El Mercado de San Miguel vuelve a abrir sus puertas el 26 de febrero.
El emblemático Mercado de San Miguel reabrirá sus puertas el próximo jueves 26 de febrero, tras finalizar la tercera fase de su plan de rehabilitación y consolidación estructural. Este histórico mercado, ubicado en el corazón de Madrid, vuelve a su actividad habitual después de diversas intervenciones iniciadas en 2023.
La acción, liderada por Redevco, ha resultando en la culminación de un ambicioso proyecto destinado a asegurar la estabilidad y preservación de uno de los edificios más emblemáticos de la capital.

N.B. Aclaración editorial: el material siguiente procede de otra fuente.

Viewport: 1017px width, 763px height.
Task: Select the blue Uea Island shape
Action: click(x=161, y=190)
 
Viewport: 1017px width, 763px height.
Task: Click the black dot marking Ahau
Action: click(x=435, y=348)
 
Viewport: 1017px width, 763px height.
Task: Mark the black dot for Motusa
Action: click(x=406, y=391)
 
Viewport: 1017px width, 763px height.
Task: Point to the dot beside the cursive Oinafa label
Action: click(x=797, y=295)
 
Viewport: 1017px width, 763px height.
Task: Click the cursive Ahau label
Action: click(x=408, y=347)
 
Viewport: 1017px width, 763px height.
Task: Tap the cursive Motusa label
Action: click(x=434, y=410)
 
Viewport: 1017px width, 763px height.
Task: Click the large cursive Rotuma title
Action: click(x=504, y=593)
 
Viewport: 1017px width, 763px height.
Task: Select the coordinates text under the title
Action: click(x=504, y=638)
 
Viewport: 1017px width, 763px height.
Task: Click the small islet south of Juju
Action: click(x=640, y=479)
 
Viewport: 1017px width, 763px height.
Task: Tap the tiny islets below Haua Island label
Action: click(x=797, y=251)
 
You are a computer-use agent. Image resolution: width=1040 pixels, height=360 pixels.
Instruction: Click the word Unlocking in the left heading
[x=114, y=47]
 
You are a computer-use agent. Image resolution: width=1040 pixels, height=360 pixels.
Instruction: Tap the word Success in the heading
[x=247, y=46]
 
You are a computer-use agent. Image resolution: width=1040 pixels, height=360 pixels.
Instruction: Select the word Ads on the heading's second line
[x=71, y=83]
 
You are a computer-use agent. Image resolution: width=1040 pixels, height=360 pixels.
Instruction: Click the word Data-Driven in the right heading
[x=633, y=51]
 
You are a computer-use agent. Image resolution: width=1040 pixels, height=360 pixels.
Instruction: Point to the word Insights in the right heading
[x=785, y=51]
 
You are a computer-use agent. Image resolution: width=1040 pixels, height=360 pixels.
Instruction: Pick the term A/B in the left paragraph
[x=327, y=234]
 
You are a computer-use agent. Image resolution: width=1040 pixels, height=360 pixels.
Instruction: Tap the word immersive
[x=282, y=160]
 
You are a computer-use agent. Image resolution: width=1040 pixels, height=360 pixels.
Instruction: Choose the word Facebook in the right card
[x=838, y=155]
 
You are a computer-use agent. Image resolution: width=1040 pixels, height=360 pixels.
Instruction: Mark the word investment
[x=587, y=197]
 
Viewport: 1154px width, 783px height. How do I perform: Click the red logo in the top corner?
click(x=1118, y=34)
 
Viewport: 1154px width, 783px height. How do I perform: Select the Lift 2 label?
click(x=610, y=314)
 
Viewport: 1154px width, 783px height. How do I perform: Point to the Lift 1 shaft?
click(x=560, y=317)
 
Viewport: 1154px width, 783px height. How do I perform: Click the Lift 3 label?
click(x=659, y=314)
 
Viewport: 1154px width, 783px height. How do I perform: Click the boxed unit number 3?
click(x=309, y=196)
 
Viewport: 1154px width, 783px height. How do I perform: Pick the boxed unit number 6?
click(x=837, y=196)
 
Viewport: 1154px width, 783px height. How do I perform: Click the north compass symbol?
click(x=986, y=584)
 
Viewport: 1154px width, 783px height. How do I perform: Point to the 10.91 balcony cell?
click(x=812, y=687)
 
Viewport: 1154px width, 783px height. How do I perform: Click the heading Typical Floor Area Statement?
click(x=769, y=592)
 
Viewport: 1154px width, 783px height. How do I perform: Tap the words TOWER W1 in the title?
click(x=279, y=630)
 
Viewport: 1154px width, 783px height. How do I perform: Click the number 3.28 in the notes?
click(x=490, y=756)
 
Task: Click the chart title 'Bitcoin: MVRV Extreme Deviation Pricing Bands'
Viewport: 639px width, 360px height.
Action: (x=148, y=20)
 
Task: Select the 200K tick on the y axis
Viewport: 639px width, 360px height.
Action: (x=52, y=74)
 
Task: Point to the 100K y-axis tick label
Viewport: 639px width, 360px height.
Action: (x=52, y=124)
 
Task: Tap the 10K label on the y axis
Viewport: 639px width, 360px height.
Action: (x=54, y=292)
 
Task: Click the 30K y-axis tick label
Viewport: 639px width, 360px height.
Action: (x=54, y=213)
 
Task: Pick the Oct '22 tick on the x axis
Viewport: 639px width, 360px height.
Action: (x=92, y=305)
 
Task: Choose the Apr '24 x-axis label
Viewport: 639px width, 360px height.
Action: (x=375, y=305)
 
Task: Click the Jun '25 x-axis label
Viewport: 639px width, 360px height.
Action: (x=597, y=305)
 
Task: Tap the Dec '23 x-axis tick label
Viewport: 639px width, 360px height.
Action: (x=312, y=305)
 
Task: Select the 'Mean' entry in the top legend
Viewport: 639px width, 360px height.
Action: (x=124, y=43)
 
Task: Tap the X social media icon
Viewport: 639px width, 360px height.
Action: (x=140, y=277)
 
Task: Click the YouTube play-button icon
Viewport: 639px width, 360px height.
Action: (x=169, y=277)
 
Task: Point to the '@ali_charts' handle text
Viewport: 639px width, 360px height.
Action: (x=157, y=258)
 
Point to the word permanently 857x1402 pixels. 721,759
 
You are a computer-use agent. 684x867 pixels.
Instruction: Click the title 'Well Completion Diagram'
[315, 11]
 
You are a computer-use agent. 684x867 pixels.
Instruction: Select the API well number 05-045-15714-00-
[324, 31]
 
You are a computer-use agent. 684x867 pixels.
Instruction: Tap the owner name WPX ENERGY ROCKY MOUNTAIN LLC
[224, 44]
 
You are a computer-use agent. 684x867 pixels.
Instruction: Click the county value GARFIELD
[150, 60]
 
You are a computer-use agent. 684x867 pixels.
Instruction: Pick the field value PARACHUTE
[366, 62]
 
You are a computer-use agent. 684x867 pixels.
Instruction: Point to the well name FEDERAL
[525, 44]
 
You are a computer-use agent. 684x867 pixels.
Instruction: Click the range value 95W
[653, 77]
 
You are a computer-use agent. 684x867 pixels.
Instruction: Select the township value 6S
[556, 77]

Finaliza la consolidación estructural iniciada en 2023
La fase más reciente de los trabajos se ha enfocado en el refuerzo y la consolidación de la cimentación interna del inmueble. Con esta intervención se cierra un plan que comenzó en 2023 con el reforzamiento de los pilares exteriores y que continuó en 2024 con la renovación completa del techo.
El objetivo principal ha sido garantizar la estabilidad de la estructura de hierro del edificio, que fue declarado Bien de Interés Cultural en la categoría de Monumento en el año 2000. La estrategia de mantenimiento ha logrado reforzar el conjunto sin alterar su esencia arquitectónica.
Mismos puestos y misma oferta gastronómica
El mercado regresa a su actividad con la total presencia de sus arrendatarios, asegurando la continuidad del modelo que lo ha posicionado como un referente internacional. No habrá modificaciones en el concepto gastronómico ni en la oferta existente.
Más de 30 puestos volverán a ofrecer productos de la despensa española así como propuestas de cocina internacional, manteniendo el balance entre tradición y modernidad culinaria que caracteriza al espacio.
Un icono centenario de la arquitectura madrileña
Construido entre 1913 y 1916 bajo la dirección del arquitecto Alfonso Dubé y Díez, el mercado es el único de hierro que perdura en Madrid. Tras su transformación, reabrió el 13 de mayo de 2009 como el primer mercado gastronómico de España.
Situado en la plaza que lleva su nombre, se ha convertido en uno de los espacios más visitados de la ciudad, rivalizando con instituciones culturales como el Museo del Prado o el Museo Reina Sofía, y se presenta como un símbolo de la cultura culinaria madrileña.